Roberto Mariani

Personal information
- Full name: Roberto Rubén Mariani
- Date of birth: 8 January 1942
- Place of birth: Buenos Aires, Argentina

Managerial career
- Years: Team
- 0000–1977: Universidad Cruceña
- 1977–1978: Blooming
- 1985: Oriente Petrolero
- 1986–1990: Argentina (assistant)
- 1986–1989: Argentina U20 (assistant)
- 1986–1986: Argentina U17 (assistant)
- 1988–1989: Argentina U17 (assistant)
- 1990–1993: Vélez Sarsfield (youth)
- 1992: Vélez Sarsfield (interim)
- 1994: Blooming
- 1994–2000: San Lorenzo (youth)
- 2001: Arsenal de Sarandí
- 2008–2009: Unión San Felipe
- 2010: San Luis
- 2011: Rangers
- 2011: Coquimbo Unido
- 2012–2013: Deportes Concepción
- 2019: Boca Unidos (interim)

= Roberto Mariani (football manager) =

Argentine football manager

Roberto Rubén Mariani (born 8 January 1942) is an Argentine football manager.

==Career==
Mariani started his career in Bolivia with clubs such as Universidad Cruceña, Blooming and Oriente Petrolero.

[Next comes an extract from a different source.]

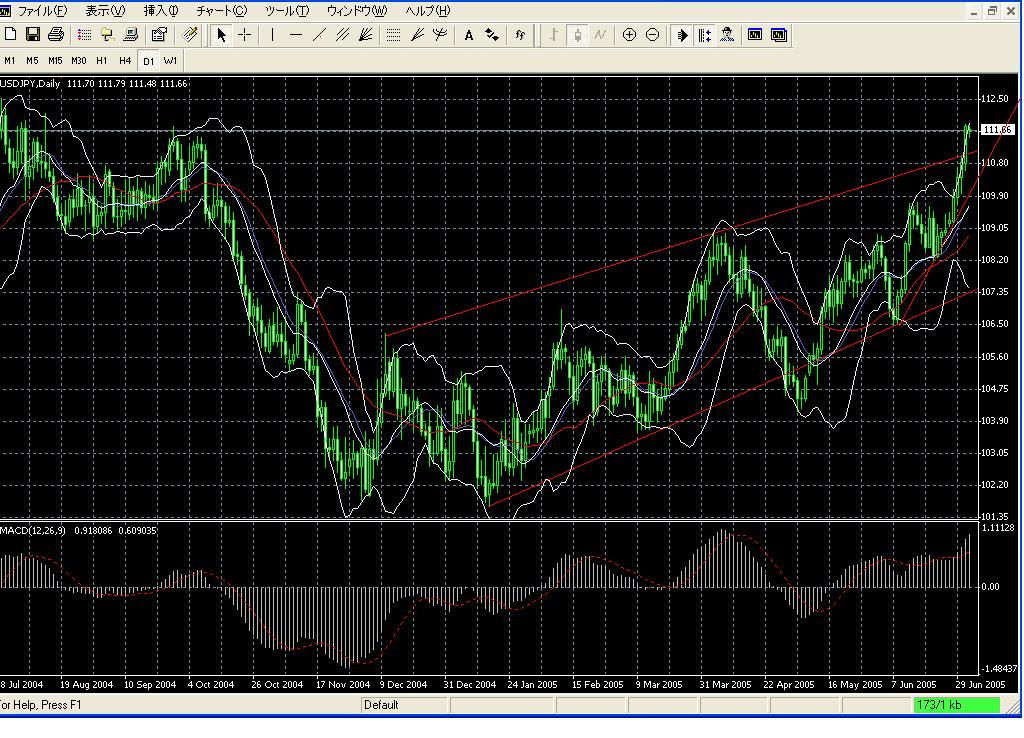
Task: Choose the M15 timeframe button
Action: coord(55,61)
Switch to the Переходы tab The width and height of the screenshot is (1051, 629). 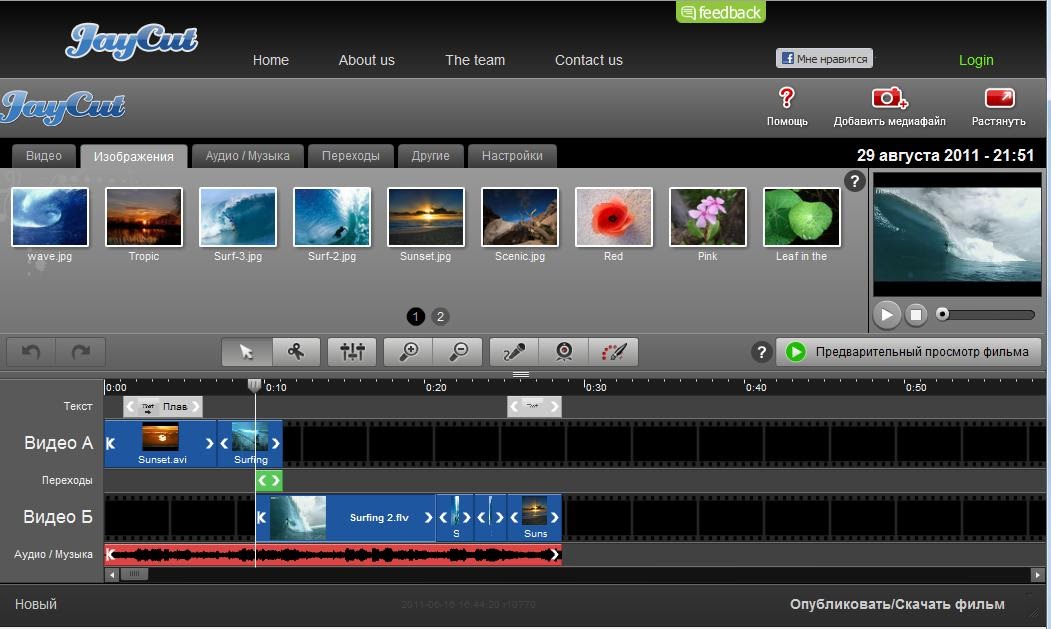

A close friend of Carlos Bilardo, he joined his technical staff as an assistant coach for the Argentina senior team in 1986 and also served as an assistant for the under-20's and the under-17's. As an anecdote, he holded the ball used in the 1986 FIFA World Cup final.

Following the Argentina national teams, Mariani worked as coach for the youth ranks of Vélez Sarsfield, leading the first team in 1992, and San Lorenzo de Almagro, with a brief stint with Blooming in 1994. In San Lorenzo, he trained players such as Eduardo Tuzzio, Guillermo Franco, Leandro Romagnoli.

In 2008, Mariani moved to Chile to led Unión San Felipe, winning the 2009 Primera B and the 2009 Copa Chile.

Following Unión San Felipe, Mariani coached San Luis de Quillota, Rangers de Talca, Coquimbo Unido and Deportes Concepción in Chile.

As coordinator for Boca Unidos, Mariani assumed as interim coach in July 2019.